La plupart des responsables de portefeuille connaissent la situation: le comité de direction vient de valider la feuille de route annuelle, et elle contient plus de projets que les équipes ne peuvent raisonnablement en absorber. Chaque initiative a un sponsor influent, des arguments stratégiques solides et une date de livraison “non négociable.” Six mois plus tard, la moitié des projets accusent du retard, les équipes sont épuisées et les arbitrages se font dans l’urgence plutôt que dans la réflexion.
Ce scénario n’est pas une exception: c’est le fonctionnement normal d’un portefeuille qui n’a pas de mécanisme de régulation efficace.

Le vrai problème: le nombre de projets simultanés
La distinction est fondamentale. Un portefeuille peut contenir cent initiatives sans problème, à condition qu’elles ne soient pas toutes en cours en même temps. La loi de Little, un théorème de la théorie des files d’attente, établit une relation mathématique entre le travail en cours (WIP, pour Work In Progress), le débit de livraison et le temps de traversée. En simplifiant: plus vous avez de travail en cours simultanément, plus chaque élément met de temps à être terminé.
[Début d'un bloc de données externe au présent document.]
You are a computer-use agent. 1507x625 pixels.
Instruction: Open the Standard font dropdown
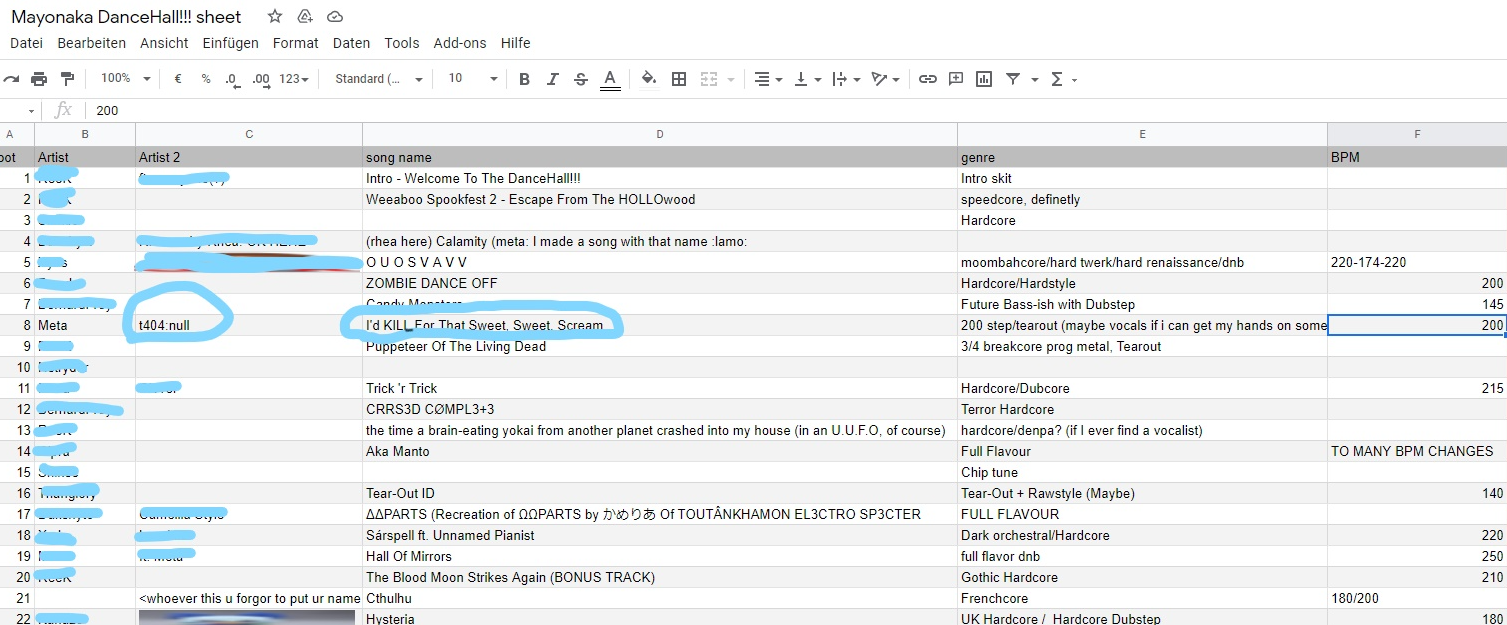(378, 79)
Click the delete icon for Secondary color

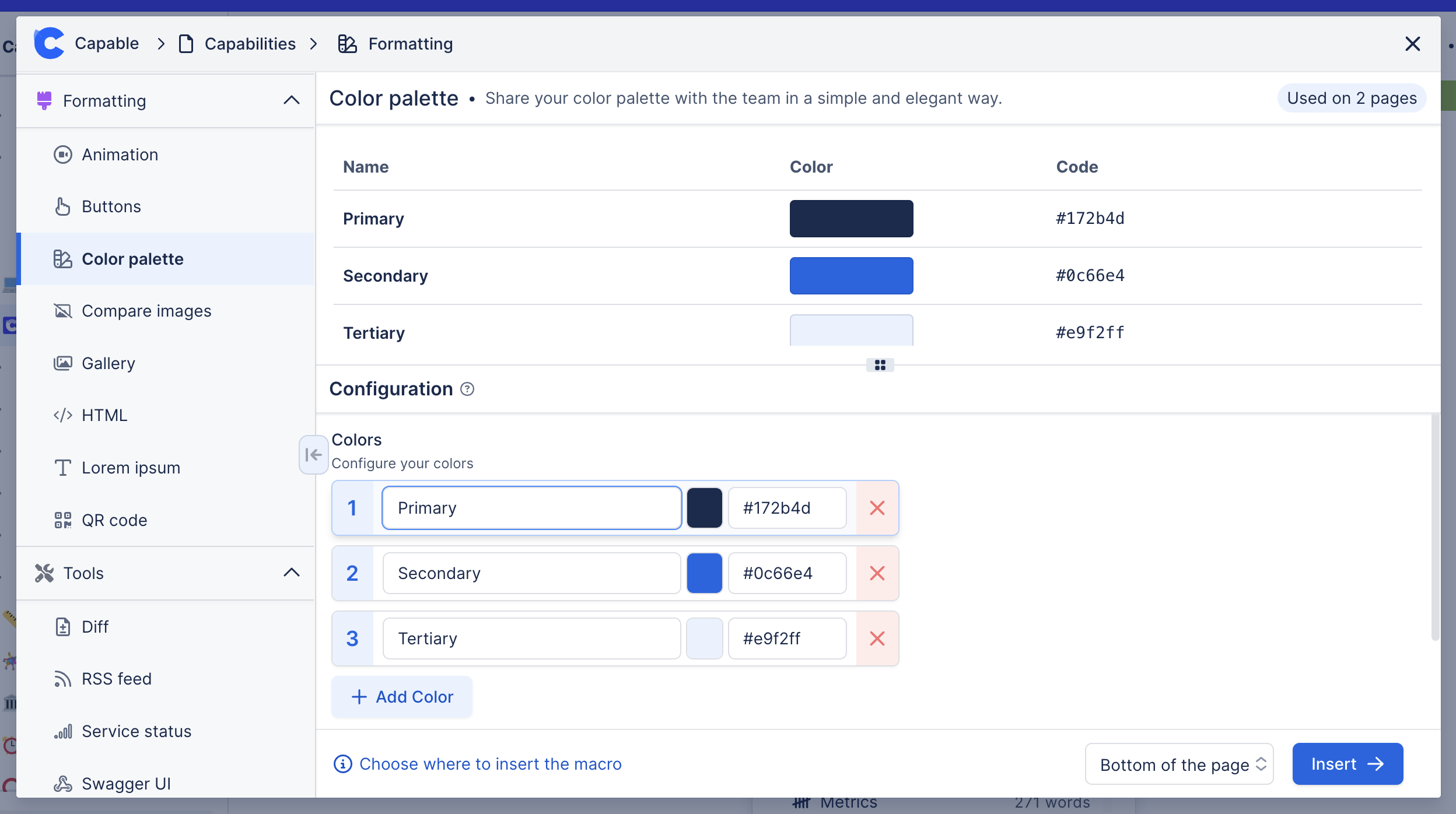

Au niveau d’un projet individuel, cette loi explique pourquoi un collaborateur qui jongle entre cinq tâches est moins productif que celui qui en traite deux. Au niveau du portefeuille, elle explique pourquoi une organisation qui lance vingt projets en parallèle livre moins de valeur que celle qui en lance dix et les termine avant d’en lancer d’autres.
Trois dynamiques qui surchargent un portefeuille
La surcharge de portefeuille n’est pas un accident. Elle découle de dynamiques organisationnelles bien identifiées.
La première est l’absence de priorisation réelle. Quand les initiatives sont classées en catégories (“haute”, “moyenne”, “basse”) plutôt que dans un ordre strict, tout le monde négocie pour que son projet soit en catégorie haute. Le résultat: quinze projets “priorité haute” et aucune indication sur lequel traiter en premier. L’approche agile impose un classement unique de toutes les initiatives, sans ex aequo. Si ce classement paraît impossible, c’est souvent le signe que les dépendances entre projets sont trop nombreuses ou que le portefeuille est mal structuré.
La deuxième est l’illusion de la capacité extensible. Face à un portefeuille trop chargé, le réflexe est de recruter ou d’externaliser. La réalité: intégrer un nouveau collaborateur dans une équipe de projet prend trois à six mois. Pendant cette période, la capacité effective de l’équipe diminue plutôt qu’elle n’augmente, un phénomène que Fred Brooks a documenté dès 1975 dans The Mythical Man-Month.
La troisième est la multiplicité des points d’entrée. Quand les projets arrivent dans le portefeuille par plusieurs canaux (processus formel, demande directe du sponsor, initiative “urgente” du comité de direction), personne n’a une vision complète de la charge réelle et les arbitrages se font en aveugle.
Trois leviers pour réguler le portefeuille
La régulation d’un portefeuille surchargé ne nécessite pas un framework sophistiqué.
Le classement unique des initiatives est le premier levier. Toutes les initiatives sont ordonnées dans une séquence, sans ex aequo. Ce classement oblige à faire des choix explicites: si le projet A est en position 3 et le projet B en position 7, cela signifie que A sera financé et démarré avant B.
La limitation du travail en cours est le deuxième levier. Fixer un nombre maximal de projets simultanés, en fonction de la capacité réelle des équipes mesurée par ce qu’elles livrent effectivement, force à terminer les projets en cours avant d’en lancer de nouveaux. C’est le principe du kanban (méthode de gestion visuelle du flux de travail limitant le nombre de tâches simultanées) appliqué au portefeuille.
Le point d’entrée unique est le troisième levier. Toute nouvelle initiative doit passer par le même processus d’évaluation et de priorisation, quel que soit son sponsor. Cela ne ralentit pas les projets véritablement urgents: cela empêche que tout soit déclaré urgent par défaut.
Accepter les données imparfaites
La gestion de portefeuille classique exige souvent des données précises sur chaque initiative avant de prendre des décisions: estimations détaillées, business cases exhaustifs, analyses de risques complètes. Cette exigence de précision retarde les décisions et consomme une énergie considérable.
Les décisions de portefeuille n’ont pas besoin du même niveau de précision que les décisions de projet. Pour arbitrer entre deux initiatives, il suffit souvent de savoir laquelle a la plus forte valeur relative et le plus faible effort relatif. Une estimation approximative suffit à cette étape, et les détails viendront quand l’initiative sera effectivement lancée. Les organisations qui l’acceptent prennent de meilleures décisions plus rapidement que celles qui attendent des données parfaites qui n’arrivent jamais.